CPM to RSS, unions unite against Maharashtra’s factory norms plan

Currently, according to the Industrial Disputes Act, any unit that employs 100 or more people has to seek government permission before it can shut down.

Written by Vishwas Waghmode | Mumbai | Updated: January 9, 2018 7:34:24 am
Maharashtra, Maharashtra labour unions, Devendra Fadnavis, Maharashtra factories closed, Maharashtra Labour Department, RSS, Bharatiya Mazdoor Sangh, Shiv Sena, Bharatiya Kamgar Sena, indian express The state government proposed these reforms based on a model law circulated by the Union government and considering amendments made by the Rajasthan government. (Representational photo)

CUTTING ACROSS party lines, all labour unions in Maharashtra have joined hands to oppose the Labour Department’s move to ease norms for closure of factories in the country’s most industrialised state.

Following a meeting Saturday in Nashik, labour unions affiliated to the CPI(M), Congress, RSS and Shiv Sena have asked the state government to make it mandatory for factories with even 50 employees to seek official permission before closure.

Currently, according to the Industrial Disputes Act, any unit that employs 100 or more people has to seek government permission before it can shut down. Following representations from factory owners, who cited growing automation, Maharashtra’s Labour Department proposed to increase that number to 300 — implying that factories with 299 or fewer staff can close down without government permission.

According to the proposal, factories with 300 employees or more may be permitted to close if employers pay staffers, who are being retrenched, 60 days’ average pay for every completed year of continuous service. Besides, it has also proposed to add a new section in the Act to raise disputes related to retrenchment or dismissal.

The state government proposed these reforms based on a model law circulated by the Union government and considering amendments made by the Rajasthan government. While the state government planned to introduce the bill on labour reforms in the winter session of the Assembly, the move was deferred owing to opposition from labour unions.

Anil Dhumane, general secretary of RSS-affiliated Bharatiya Mazdoor Sangh (BMS), said: “We completely oppose the government’s move to allow factories with up to 300 employees to shut down without seeking permission. Companies should not be allowed to invest, make money and then go away without caring for labourers. It should be brought down to 50.”

Two days ago, at the state-level conference in Nashik, a resolution was passed demanding that the state government reduce the number of employees from 100 to 50, making factories with lower staff strength also liable to seek permission before closure.
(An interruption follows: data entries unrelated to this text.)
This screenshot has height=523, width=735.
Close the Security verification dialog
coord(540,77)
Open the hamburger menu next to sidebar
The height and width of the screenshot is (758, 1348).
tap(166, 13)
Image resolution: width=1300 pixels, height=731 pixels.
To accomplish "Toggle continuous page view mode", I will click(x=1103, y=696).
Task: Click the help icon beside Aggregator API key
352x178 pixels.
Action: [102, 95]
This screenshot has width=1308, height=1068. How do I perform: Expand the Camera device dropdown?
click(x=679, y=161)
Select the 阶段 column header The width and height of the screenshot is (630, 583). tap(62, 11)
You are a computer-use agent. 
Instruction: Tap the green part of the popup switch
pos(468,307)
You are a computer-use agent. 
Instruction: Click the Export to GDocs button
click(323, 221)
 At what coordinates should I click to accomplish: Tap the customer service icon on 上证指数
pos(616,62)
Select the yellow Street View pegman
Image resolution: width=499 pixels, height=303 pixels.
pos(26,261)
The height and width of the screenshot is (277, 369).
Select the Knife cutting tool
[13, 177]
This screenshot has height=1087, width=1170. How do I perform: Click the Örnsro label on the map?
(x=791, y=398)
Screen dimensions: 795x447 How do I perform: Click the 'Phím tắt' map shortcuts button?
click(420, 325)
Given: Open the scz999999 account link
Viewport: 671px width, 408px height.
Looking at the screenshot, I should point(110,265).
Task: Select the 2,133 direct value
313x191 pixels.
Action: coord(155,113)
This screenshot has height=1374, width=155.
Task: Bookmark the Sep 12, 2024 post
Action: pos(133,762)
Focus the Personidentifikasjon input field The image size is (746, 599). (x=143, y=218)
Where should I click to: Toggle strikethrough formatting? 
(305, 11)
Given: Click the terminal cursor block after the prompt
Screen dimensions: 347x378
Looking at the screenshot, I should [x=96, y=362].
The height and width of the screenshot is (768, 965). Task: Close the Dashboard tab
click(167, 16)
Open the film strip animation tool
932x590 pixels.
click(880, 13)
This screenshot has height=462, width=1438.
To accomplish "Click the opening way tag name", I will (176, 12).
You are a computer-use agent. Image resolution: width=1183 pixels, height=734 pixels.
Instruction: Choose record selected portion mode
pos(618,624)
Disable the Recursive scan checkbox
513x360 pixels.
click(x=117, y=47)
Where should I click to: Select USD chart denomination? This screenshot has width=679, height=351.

Apart from BMS, other labour unions that supported the resolution included Trade Union Joint Action Committee, CPI(M)-linked Centre of Indian Trade Unions (CITU), Congress-linked Indian National Trade Union Congress (INTUC), Shiv Sena-linked Bharatiya Kamgar Sena, Hind Majdur Sabha and other organisations.

“With use of advanced technologies, the number of employees required in any factory has reduced. At the time when the law fixed the number of employees at 100, there wasn’t so much automation. So there is now a need to change the law keeping in mind labour welfare, and hence it should be reduced to 50 employees,” said Dr DL Karad of the CITU.

Suryakant Mahadik, president of Bharatiya Kamgar Sena, said this was the first time that all labour unions have come together. “We have kept our ideologies aside for the cause of labour welfare,” said Mahadik.

Others said the demands are to ensure there is no exploitation of labourers due to the use of technology in the manufacturing and service sectors. “The resolution has been passed with the demand of reducing the number of employees to 50 for companies to close factories without seeking government nod, equal pay for contract workers, bringing contract workers into the definition of workers, and other demands,” said Vishwas Utagi, convenor of Trade Union Joint Action Committee.

Utagi said the unions will launch a district-wise campaign across the state, with signatures of labourers supporting their demands. He added that labour unions would also hold a protest march, including a lakh of people, in the first week of April.

“We have decided to come on the street to raise the voices of labourers,” said Anil Ganacharya of INTUC, adding that a meeting would be held next week to decide the campaign plan.

According to the Maharashtra Labour Department, there are 37,234 registered factories with 25.16 lakh employees in the state. Of registered factories, 32,443 employ less that 100 labourers, with a total of 7.95 lakh employees. There are 3,426 factories that employ between 100 and 300 labourers, with a total of 5.84 lakh employees. The remaining 1,365 factories, which employ more than 300 labourers, have a total of 11.37 lakh employees.